Violette était trop peureux pour garder en croupe un homme de la force de Michu ; il piqua des deux. Le Judas mit sa carabine sur l’épaule et s’élança dans l’avenue.

— À qui donc Michu en veut-il ? dit Marthe à sa mère.

— Depuis qu’il a su l’arrivée de monsieur Malin, il est devenu bien sombre, répondit-elle. Mais il fait humide, rentrons.

Quand les deux femmes furent assises sous le manteau de la cheminée, elles entendirent Couraut.

— Voilà mon mari ! s’écria Marthe.

En effet, Michu montait l’escalier ; sa femme inquiète le rejoignit dans leur chambre.

— Vois s’il n’y a personne, dit-il à Marthe d’une voix émue.

— Personne, répondit-elle, Marianne est aux champs avec la vache, et Gaucher…

— Où est Gaucher ? reprit-il.

— Je ne sais pas.

— Je me défie de ce petit drôle ; monte au grenier, fouille le grenier, et cherche-le dans les moindres coins de ce pavillon.

Marthe sortit et alla ; quand elle revint, elle trouva Michu, les genoux en terre, et priant.

— Qu’as-tu donc ? dit-elle effrayée.

Le régisseur prit sa femme par la taille, l’attira sur lui, la baisa au front et lui répondit d’une voix émue : — Si nous ne nous revoyons plus, sache, ma pauvre femme, que je t’aimais bien. Suis de point en point les instructions qui sont écrites dans une lettre enterrée au pied du mélèze de ce massif, dit-il après une pause en lui désignant un arbre, elle est dans un rouleau de fer-blanc. N’y touche qu’après ma mort. Enfin, quoi qu’il m’arrive, pense, malgré l’injustice des hommes, que mon bras a servi la justice de Dieu.

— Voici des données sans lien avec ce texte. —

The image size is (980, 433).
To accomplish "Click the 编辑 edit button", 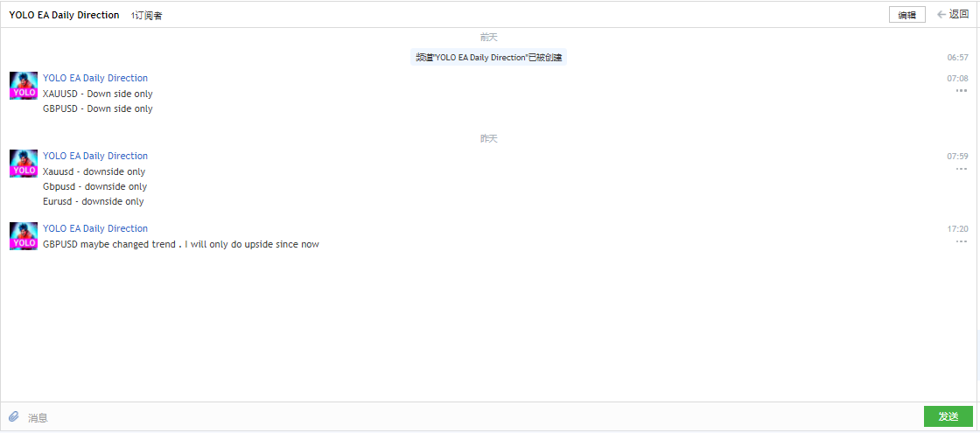I will pyautogui.click(x=907, y=15).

Marthe, qui pâlit par degrés, devint blanche comme son linge, elle regarda son mari d’un œil fixe et agrandi par l’effroi ; elle voulut parler, elle se trouva le gosier sec. Michu s’évada comme une ombre, il avait attaché au pied de son lit Couraut, qui se mit à hurler comme hurlent les chiens au désespoir.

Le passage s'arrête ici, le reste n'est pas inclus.